WHAT IS REQUIRED:
Your task is to copy the lines of the data below from the line holding "Instruction: Open help" through the line holding "Tap the blue 废品回收商网", inclusive, exactly and with nothing added.

Recorded data

+-------+

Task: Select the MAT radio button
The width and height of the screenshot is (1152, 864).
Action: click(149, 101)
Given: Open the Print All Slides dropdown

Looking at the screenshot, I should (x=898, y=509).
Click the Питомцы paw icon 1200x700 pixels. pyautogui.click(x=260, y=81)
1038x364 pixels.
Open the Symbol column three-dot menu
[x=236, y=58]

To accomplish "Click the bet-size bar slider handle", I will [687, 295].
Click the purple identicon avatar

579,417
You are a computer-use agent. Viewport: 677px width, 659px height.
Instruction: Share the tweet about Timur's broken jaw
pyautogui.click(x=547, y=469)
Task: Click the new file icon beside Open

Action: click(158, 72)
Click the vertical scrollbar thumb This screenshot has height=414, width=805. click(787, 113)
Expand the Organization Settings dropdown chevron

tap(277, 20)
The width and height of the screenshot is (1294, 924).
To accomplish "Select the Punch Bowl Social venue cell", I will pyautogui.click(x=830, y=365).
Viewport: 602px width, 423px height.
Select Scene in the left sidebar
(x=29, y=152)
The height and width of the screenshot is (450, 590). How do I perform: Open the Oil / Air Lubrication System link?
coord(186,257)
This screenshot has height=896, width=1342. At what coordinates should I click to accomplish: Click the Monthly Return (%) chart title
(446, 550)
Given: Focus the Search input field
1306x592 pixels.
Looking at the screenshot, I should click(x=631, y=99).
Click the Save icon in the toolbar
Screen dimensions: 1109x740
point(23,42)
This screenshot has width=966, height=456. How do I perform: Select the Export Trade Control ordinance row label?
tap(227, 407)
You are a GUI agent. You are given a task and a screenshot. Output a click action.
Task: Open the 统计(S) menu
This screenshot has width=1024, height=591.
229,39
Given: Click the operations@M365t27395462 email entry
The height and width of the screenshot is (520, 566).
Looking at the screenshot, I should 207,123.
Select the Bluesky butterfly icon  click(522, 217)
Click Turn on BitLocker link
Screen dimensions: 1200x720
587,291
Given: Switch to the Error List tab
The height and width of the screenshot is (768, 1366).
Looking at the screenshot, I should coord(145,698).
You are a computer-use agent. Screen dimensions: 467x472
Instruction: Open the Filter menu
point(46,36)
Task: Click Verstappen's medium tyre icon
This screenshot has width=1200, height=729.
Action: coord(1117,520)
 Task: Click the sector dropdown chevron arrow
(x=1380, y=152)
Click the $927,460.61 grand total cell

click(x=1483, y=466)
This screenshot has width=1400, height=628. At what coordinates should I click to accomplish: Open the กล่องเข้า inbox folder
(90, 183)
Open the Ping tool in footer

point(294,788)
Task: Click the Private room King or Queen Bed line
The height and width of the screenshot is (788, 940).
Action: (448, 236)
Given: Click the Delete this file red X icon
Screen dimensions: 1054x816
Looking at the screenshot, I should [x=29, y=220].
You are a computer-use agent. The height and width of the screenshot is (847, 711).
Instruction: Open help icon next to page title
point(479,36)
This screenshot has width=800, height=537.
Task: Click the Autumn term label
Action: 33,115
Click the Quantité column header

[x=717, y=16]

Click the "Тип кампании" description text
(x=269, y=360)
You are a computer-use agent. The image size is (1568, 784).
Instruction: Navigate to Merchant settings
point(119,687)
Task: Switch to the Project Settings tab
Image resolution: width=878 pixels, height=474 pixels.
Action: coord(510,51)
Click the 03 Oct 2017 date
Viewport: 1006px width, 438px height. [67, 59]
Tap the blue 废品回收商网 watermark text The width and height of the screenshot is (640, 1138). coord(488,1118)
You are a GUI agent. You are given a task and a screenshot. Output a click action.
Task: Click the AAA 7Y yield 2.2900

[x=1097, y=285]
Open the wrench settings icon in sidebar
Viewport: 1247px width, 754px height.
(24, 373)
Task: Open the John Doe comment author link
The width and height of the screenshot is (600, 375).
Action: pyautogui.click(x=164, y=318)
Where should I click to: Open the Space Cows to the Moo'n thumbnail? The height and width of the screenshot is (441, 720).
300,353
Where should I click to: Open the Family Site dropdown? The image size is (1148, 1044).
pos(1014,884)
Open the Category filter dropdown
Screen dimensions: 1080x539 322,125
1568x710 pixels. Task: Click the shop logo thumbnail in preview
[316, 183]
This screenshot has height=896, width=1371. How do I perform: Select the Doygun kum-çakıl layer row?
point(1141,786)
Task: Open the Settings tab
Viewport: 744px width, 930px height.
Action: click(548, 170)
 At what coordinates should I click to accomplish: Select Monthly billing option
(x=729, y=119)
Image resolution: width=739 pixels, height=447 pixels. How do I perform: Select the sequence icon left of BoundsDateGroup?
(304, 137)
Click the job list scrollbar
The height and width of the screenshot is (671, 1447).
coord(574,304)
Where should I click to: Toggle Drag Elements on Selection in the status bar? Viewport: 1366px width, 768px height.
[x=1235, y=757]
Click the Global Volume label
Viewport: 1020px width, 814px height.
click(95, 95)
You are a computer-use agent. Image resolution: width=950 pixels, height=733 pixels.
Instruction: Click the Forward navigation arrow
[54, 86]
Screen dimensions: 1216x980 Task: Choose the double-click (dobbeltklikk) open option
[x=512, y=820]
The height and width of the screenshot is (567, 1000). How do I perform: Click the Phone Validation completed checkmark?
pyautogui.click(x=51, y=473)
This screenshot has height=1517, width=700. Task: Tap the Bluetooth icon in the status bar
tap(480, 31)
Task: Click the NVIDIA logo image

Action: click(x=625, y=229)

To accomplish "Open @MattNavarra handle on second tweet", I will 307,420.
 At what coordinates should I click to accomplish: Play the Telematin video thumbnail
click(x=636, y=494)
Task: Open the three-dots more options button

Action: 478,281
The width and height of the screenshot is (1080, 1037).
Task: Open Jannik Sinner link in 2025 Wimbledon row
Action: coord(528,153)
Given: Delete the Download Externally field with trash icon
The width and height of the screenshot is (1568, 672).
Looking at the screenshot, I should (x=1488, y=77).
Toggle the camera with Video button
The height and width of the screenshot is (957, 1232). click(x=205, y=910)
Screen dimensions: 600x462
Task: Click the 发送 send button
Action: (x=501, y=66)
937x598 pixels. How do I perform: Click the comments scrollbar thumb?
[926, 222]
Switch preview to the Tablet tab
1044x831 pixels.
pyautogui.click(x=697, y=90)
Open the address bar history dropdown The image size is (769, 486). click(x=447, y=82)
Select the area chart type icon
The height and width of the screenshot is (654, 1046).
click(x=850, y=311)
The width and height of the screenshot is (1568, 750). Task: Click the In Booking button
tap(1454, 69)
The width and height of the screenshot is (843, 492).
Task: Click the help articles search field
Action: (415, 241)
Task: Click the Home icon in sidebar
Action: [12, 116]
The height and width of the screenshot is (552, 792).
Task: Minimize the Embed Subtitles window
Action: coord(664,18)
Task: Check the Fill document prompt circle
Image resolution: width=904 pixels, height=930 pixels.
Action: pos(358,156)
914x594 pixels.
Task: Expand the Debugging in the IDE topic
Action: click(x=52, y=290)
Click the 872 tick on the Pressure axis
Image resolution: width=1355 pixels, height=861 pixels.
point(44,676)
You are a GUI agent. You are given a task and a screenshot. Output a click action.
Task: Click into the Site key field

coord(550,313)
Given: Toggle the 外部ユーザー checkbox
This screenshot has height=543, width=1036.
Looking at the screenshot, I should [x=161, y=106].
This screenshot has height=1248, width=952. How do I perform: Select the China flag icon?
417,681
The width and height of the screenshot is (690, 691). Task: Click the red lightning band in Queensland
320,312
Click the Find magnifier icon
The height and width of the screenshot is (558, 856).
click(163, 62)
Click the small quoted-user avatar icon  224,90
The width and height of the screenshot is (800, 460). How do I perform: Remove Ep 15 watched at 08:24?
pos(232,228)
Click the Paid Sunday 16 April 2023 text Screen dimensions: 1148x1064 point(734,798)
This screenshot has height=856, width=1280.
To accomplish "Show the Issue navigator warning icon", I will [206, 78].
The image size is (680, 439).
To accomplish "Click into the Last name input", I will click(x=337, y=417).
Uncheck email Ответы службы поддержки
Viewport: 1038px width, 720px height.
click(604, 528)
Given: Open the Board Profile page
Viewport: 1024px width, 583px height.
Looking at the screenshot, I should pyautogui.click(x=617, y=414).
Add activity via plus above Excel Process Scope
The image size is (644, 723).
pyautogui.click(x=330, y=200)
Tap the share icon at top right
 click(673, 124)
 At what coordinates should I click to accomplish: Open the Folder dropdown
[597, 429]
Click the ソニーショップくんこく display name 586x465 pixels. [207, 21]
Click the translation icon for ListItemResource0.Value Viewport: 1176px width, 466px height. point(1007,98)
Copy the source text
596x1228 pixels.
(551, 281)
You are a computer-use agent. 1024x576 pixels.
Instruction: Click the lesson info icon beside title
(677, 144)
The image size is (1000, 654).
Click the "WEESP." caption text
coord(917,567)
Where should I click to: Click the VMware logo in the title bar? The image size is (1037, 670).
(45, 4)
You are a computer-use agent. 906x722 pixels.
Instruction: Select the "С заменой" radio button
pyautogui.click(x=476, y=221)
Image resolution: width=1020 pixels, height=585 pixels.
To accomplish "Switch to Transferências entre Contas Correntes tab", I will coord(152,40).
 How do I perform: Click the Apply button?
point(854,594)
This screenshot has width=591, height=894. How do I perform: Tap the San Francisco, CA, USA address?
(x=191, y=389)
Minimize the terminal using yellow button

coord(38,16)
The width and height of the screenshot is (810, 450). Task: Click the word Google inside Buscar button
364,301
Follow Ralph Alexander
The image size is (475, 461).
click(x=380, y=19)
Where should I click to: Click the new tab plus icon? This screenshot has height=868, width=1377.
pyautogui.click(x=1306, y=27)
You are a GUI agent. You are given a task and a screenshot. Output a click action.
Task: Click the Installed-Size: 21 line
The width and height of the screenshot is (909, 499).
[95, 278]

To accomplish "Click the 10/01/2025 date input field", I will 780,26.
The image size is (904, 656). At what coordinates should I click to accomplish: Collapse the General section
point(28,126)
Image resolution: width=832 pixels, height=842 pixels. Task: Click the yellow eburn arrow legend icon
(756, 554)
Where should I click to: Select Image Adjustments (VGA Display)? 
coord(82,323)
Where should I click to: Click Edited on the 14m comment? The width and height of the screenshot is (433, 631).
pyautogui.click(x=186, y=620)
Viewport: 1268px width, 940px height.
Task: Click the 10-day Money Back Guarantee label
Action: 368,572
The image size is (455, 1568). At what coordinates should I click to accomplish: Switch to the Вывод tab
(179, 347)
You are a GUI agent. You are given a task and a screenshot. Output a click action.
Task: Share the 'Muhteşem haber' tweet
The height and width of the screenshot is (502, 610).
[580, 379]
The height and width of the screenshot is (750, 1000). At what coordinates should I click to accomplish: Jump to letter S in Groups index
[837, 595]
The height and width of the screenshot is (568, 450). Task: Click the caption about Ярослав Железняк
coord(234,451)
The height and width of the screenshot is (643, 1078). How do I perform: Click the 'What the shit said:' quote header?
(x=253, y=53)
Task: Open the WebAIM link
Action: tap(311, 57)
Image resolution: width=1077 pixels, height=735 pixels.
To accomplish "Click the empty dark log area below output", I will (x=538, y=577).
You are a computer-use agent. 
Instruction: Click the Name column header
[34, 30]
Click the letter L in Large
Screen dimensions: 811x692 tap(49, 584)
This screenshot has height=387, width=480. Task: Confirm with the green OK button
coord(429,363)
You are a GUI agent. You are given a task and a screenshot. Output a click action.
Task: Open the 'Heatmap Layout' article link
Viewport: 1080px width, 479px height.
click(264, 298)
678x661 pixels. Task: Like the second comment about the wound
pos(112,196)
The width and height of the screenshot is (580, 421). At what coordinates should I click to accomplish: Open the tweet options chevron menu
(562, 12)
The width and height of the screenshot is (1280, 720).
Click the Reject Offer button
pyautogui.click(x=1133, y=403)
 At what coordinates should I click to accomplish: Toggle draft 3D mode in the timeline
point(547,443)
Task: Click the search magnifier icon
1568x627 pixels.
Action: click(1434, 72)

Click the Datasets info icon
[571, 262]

+-------+

YOUR SOLUTION:
Instruction: Open help icon next to page title
point(479,36)
This screenshot has width=800, height=537.
Task: Click the Autumn term label
Action: 33,115
Click the Quantité column header

[x=717, y=16]

Click the "Тип кампании" description text
(x=269, y=360)
You are a computer-use agent. The image size is (1568, 784).
Instruction: Navigate to Merchant settings
point(119,687)
Task: Switch to the Project Settings tab
Image resolution: width=878 pixels, height=474 pixels.
Action: coord(510,51)
Click the 03 Oct 2017 date
Viewport: 1006px width, 438px height. [67, 59]
Tap the blue 废品回收商网 watermark text The width and height of the screenshot is (640, 1138). coord(488,1118)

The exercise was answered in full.